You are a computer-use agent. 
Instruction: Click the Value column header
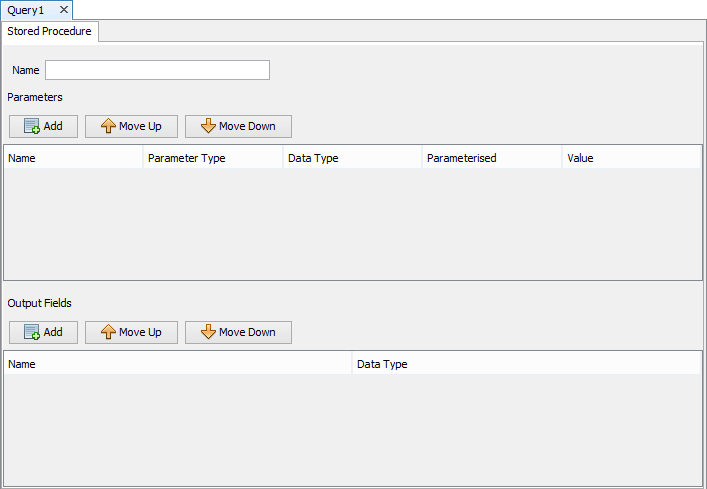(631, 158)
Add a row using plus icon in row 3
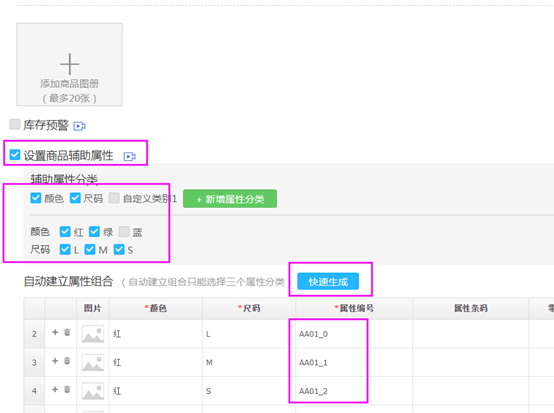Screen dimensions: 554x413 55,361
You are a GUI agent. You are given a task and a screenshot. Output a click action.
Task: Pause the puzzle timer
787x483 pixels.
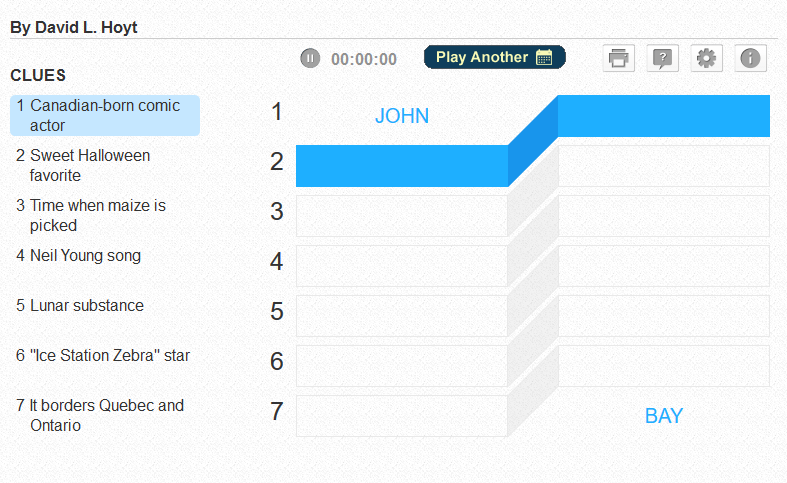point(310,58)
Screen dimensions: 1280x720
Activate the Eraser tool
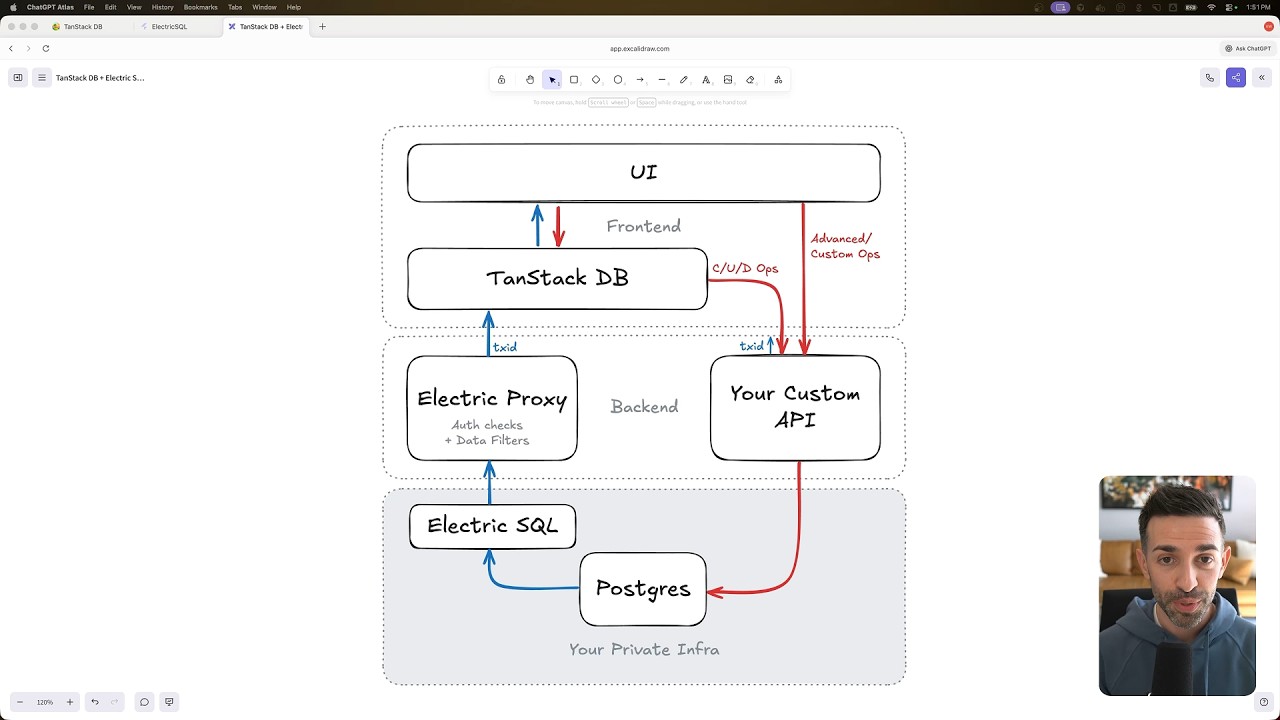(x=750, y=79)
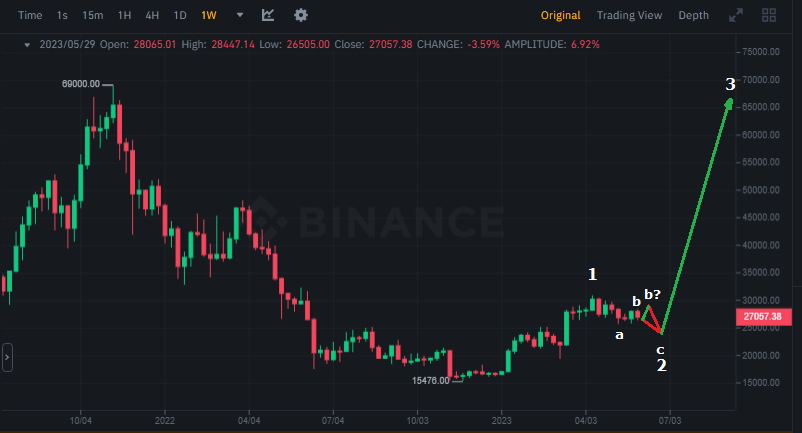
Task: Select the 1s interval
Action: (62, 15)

--

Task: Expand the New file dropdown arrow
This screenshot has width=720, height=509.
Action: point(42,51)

**Work to be completed**
Duplicate the records from the line that contains "You are a computer-use agent." through the line that contains "Action: (62, 15)", both lines included, and leave the pictures out of your answer.

**Task answer**
You are a computer-use agent. 
Instruction: Click the Value column header
(631, 158)
Add a row using plus icon in row 3
Screen dimensions: 554x413 55,361
You are a GUI agent. You are given a task and a screenshot. Output a click action.
Task: Pause the puzzle timer
787x483 pixels.
point(310,58)
Screen dimensions: 1280x720
Activate the Eraser tool
(x=750, y=79)
Task: Select the 1s interval
Action: (62, 15)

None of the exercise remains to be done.